David Thomson, chairman of the Cancer Network Pharmacists Forum and lead pharmacist for Yorkshire Cancer Network, told The Journal that the recommendations in the report highlight some key areas that pharmacists could get involved in, including monitoring the NICE website, using the capacity planning tool, e-prescribing and monitoring uptake of drugs.

“This is an opportunity to tell cancer networks that they need to think about employing a pharmacist,” he said. Currently, just under half of cancer networks include a pharmacist.

Libby Hardy, lead pharmacist for Peninsula Cancer Network, said that the report shows that action plans provided by those networks in which drug use was found to be low in the first review have been successful. “In many situations the under-usage was as a result of capacity limitations within the acute trusts,” she said.

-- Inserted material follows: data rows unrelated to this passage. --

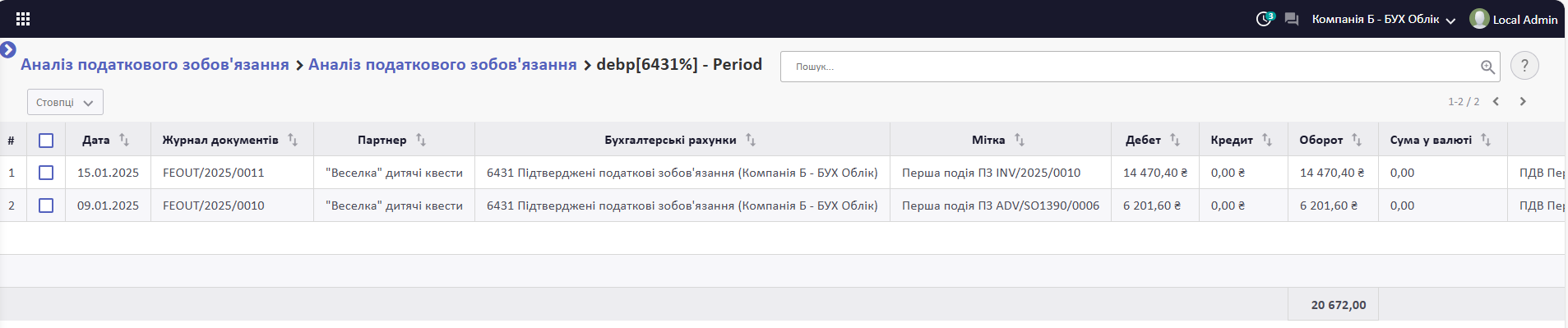1568x328 pixels.
Task: Open the conversations chat icon
Action: click(1292, 19)
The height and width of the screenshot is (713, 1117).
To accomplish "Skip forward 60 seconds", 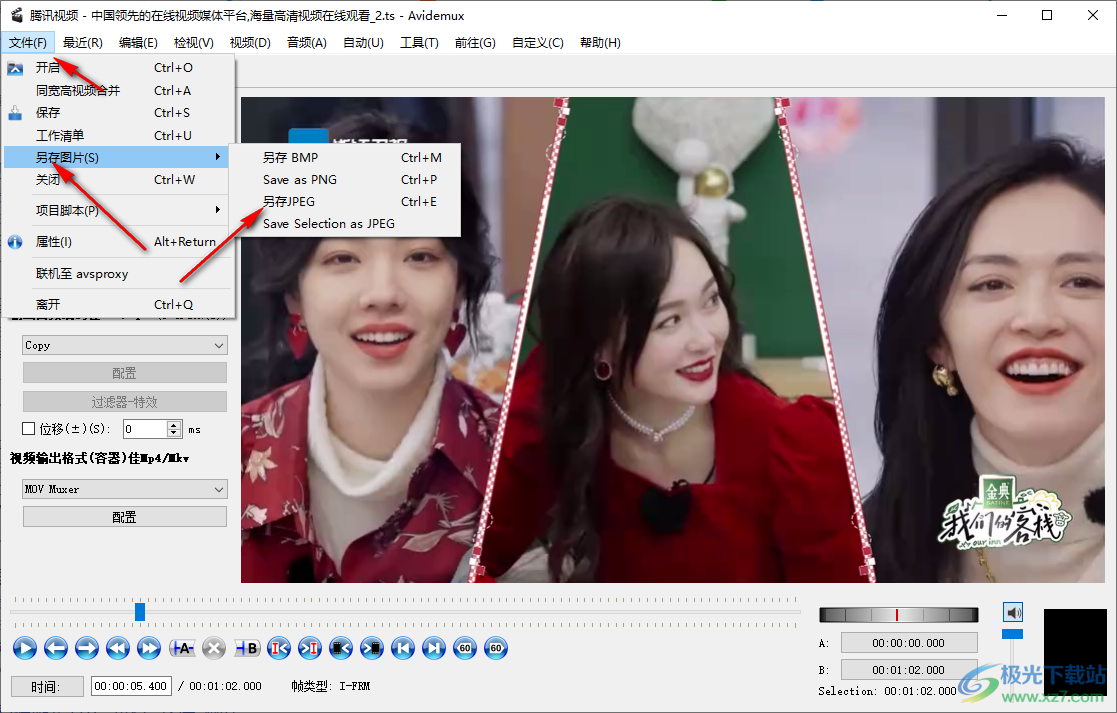I will (x=496, y=648).
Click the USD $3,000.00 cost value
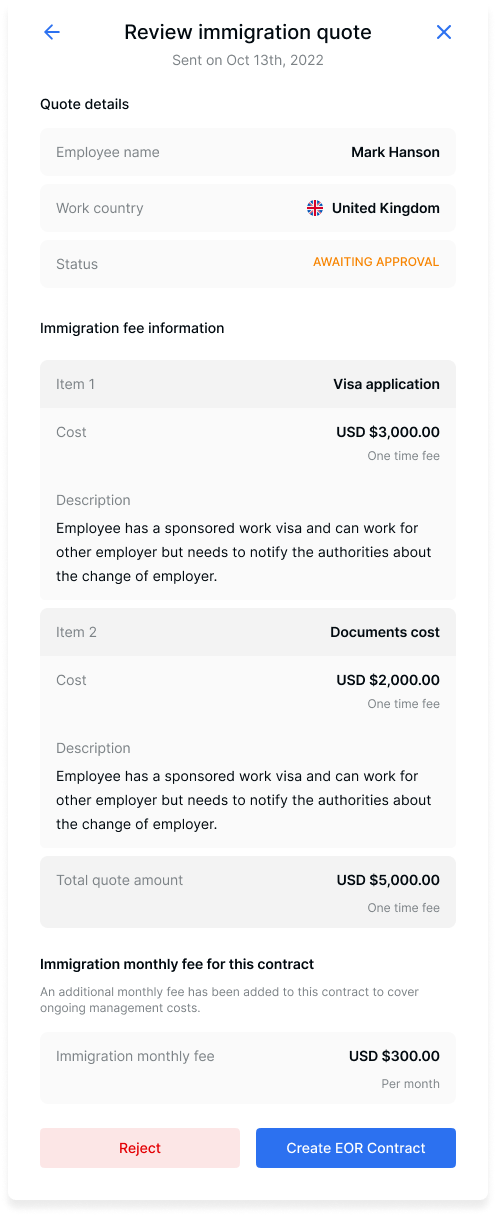496x1216 pixels. (x=388, y=432)
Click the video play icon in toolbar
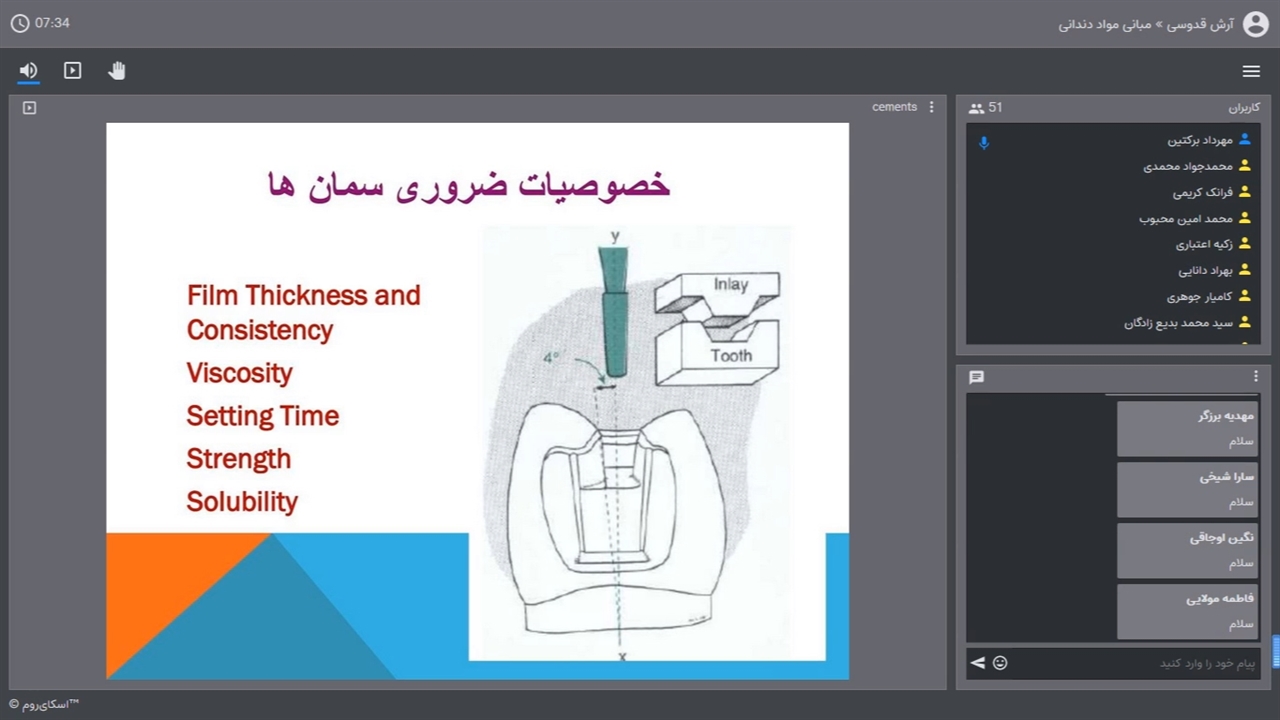Image resolution: width=1280 pixels, height=720 pixels. [72, 70]
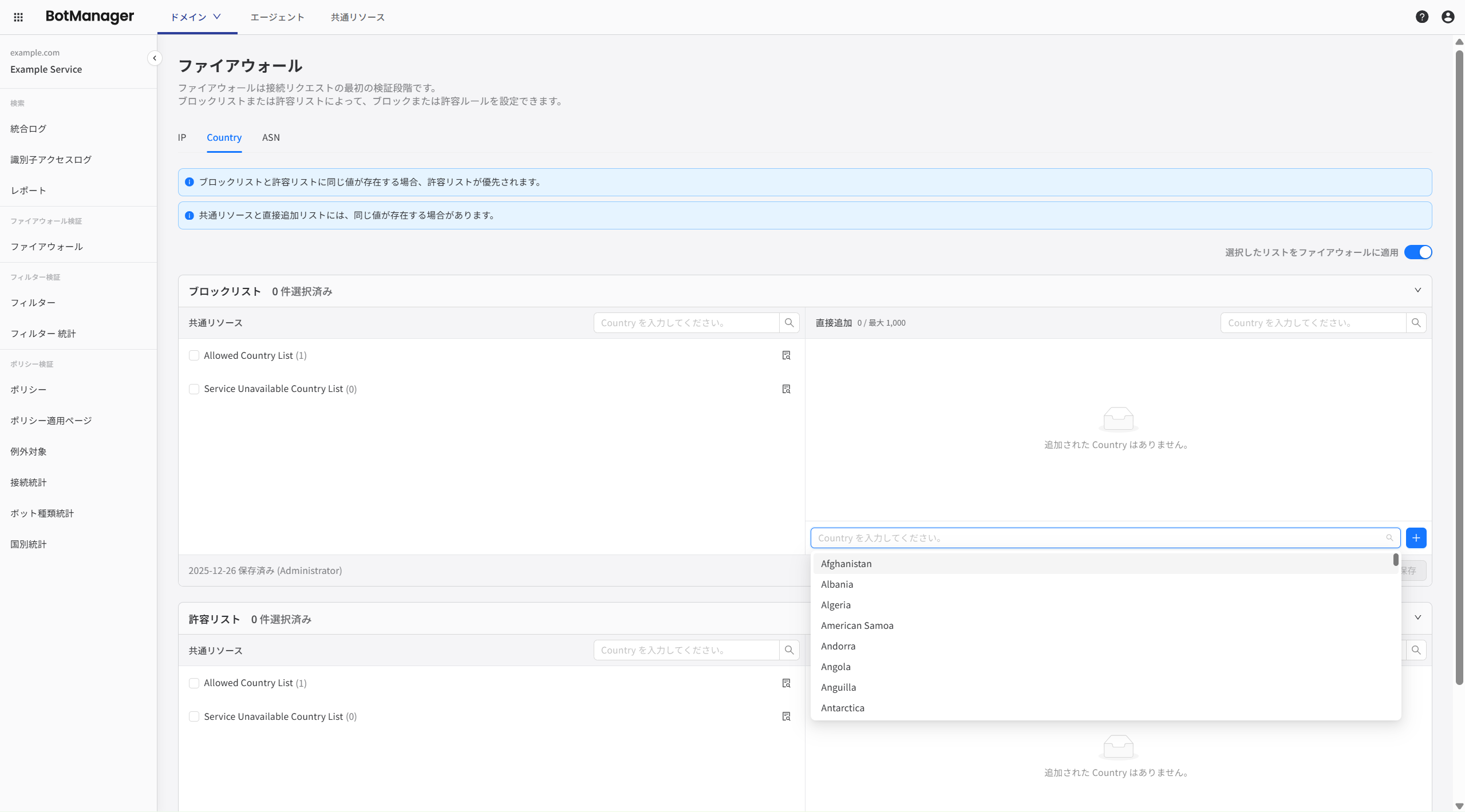1465x812 pixels.
Task: View details of allowlist Service Unavailable list
Action: (786, 716)
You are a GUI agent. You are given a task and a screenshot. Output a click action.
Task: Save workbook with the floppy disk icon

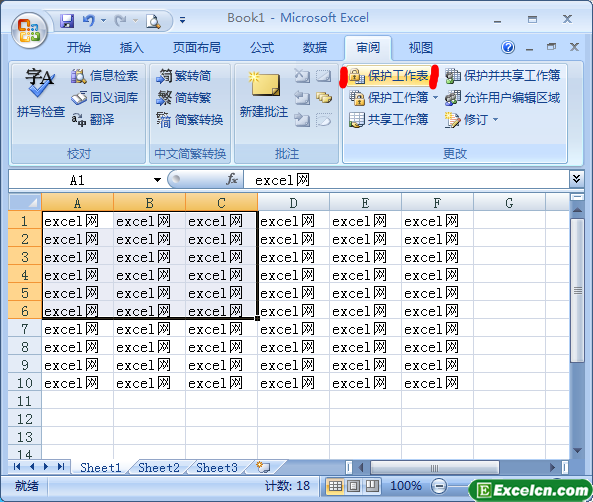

However, she added that there are some limitations in the accuracy of the data in the latest report, and for that reason, caution should be exercised when comparing the usage directly between cancer networks.

“Once [the e-prescribing systems for chemotherapy] are operational, cancer networks using e-prescribing should be able to provide accurate data on the use of all chemotherapy drugs. They should also be able to link the treatment with the stage and type of tumour,” said Dr Hardy.